= Task requirements =
Repeat the listing below word for word, line by line, and leave out the pictures.

______________________________

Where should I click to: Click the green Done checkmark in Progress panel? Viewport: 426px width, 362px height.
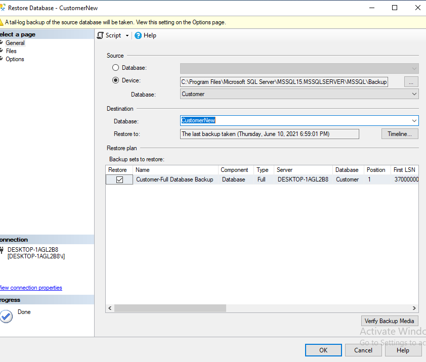point(7,316)
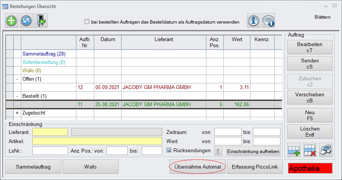This screenshot has width=342, height=180.
Task: Click the Blättern menu label
Action: pyautogui.click(x=322, y=17)
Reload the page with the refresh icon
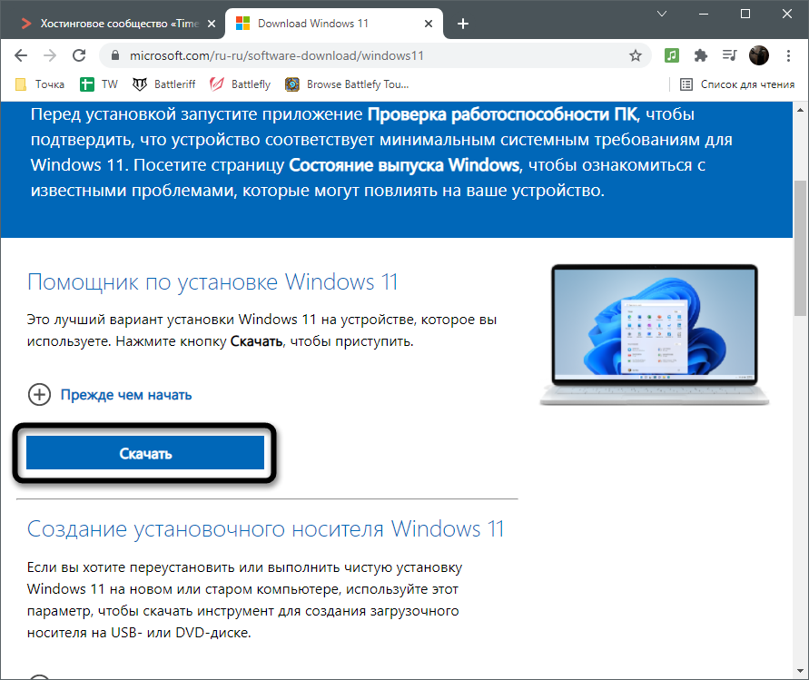 pyautogui.click(x=79, y=55)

______________________________

= Final result =
Where should I click to: Click the green Done checkmark in Progress panel? Viewport: 426px width, 362px height.
point(7,316)
This screenshot has width=342, height=180.
Task: Click the Blättern menu label
Action: pyautogui.click(x=322, y=17)
Reload the page with the refresh icon
 pyautogui.click(x=79, y=55)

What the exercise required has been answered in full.